Uma discussão infindável entre os economistas é se a melhor estratégia para combater a inflação seria uma política de juros mais agressiva ou mais suave. Os que advogam a favor do primeiro caso baseiam-se no “Princípio de Brainard”: em um ambiente incerto, a decisão ótima de política monetária é ir “tateando no escuro”, ou seja, sem movimentos abruptos. Já os que defendem movimentos mais bruscos na alta de juros se baseiam em uma corrente de pensamento que divide a incerteza em dois grupos. No primeiro, em que o “Princípio de Brainard” se manteria verdadeiro, a dúvida ficaria sobre qual seria a taxa de juros real neutra de equilíbrio, ou seja, seria uma questão mais estrutural. Já no segundo, estariam aquelas incertezas ligadas ao canal de transmissão do hiato do produto para os níveis inflacionários, tendo, portanto, a ver com a potência da política monetária. 

Outra questão importante a salientar é que a política monetária atua com defasagens, por isso, apesar de desejável, não nos parece ser uma condição sine qua non para a interrupção do processo de alta dos juros que a inflação acumulada em 12 meses esteja em queda. Entretanto, temos boas razões para acreditar que ela esteja quando chegarmos à reunião de junho (marcada para o dia 14), momento no qual o BCB terá que decidir se interrompe ou não o atual ciclo de aperto monetário. 

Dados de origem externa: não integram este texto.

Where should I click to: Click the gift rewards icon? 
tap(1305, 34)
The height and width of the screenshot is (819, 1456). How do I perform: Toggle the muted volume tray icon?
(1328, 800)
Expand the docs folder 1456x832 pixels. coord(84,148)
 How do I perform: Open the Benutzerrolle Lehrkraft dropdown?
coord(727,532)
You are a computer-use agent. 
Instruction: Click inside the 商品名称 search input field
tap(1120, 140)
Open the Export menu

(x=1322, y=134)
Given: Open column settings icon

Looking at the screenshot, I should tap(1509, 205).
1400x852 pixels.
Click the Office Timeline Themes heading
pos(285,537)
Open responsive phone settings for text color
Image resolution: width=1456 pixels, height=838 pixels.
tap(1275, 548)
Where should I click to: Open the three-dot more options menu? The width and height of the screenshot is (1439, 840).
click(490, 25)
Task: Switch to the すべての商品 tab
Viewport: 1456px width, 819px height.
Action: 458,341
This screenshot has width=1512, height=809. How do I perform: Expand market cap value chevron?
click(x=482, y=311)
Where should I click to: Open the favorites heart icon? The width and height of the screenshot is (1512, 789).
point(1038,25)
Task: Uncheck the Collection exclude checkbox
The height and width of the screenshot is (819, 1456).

Pegando o último IPCA divulgado, notamos que, do 1,62% apurado, 0,75 p.p. (46%) se deveu apenas aos grupos Combustíveis (0,51 p.p.) e Alimentos in Natura (0,24 p.p.). Olhando o que deve acontecer com esses grupos daqui para frente, podemos dizer que o pior já passou. No caso dos combustíveis, a não ser que tenhamos a implementação de um embargo à importação do petróleo russo por parte da União Europeia (UE), o preço desta commodity deve oscilar entre USD 100/barril e USD 110/barril, patamar suficiente para que, com o dólar entre R$ 4,70 e R$ 4,80, não corramos o risco de ver novos aumentos nos preços da gasolina e do diesel nas próximas semanas. Além disso, essa pressão dos preços in Natura é totalmente sazonal e vai reverter a partir de maio. 

Para ver o porquê, ao pegarmos os resultados acumulados desse conjunto de produtos nos quatro primeiros meses do ano desde 2000, notamos que nesses 22 anos, em apenas dois (2006 e 2021) não tivemos um resultado positivo. Em média, a inflação acumulada desse grupo é de 13,33% no período. Fazendo o mesmo acompanhamento para os quatro meses subsequentes (a partir de maio), observamos que, também em apenas dois anos, não tivemos deflação acumulada (2004 e 2012) e que esta foi, em média, de 8,00%. Este ano, a considerar a nossa projeção para abril, teremos o quadrimestre mais alto desde 2013, quando, não por coincidência, a apresentadora Ana Maria Braga apareceu em seu programa matutino ostentando um colar de tomates. Portanto, é bastante provável que este grupo de alimentos apresente deflação nos próximos meses, o que terá, além do seu efeito direto sobre o índice geral, um importante efeito colateral positivo. 

A conclusão é que os principais impactos para a inflação de curto prazo já estão bem precificados e que poderemos ter surpresas positivas até a reunião do COPOM de junho. Obviamente que, com uma guerra correndo solta na Europa e a incerteza dos impactos da nova rodada de lockdowns na China sobre as cadeias produtivas, tudo pode mudar de uma hora para outra e o BCB seja impelido a avançar mais no aperto monetário. Entretanto, acreditamos que com a perspectiva mais favorável para a inflação de curto prazo e com a perspectiva de, finalmente, o BC americano remar para o mesmo lado, os juros por aqui poderão ficar em 12,75% a.a. até o final de 2022, começando a ser reduzidos no 2º trimestre do ano que vem, fechando 2023 ao redor de 9,75% a.a.. Mas não há dúvidas de que, se essas projeções forem revisadas, o serão para cima.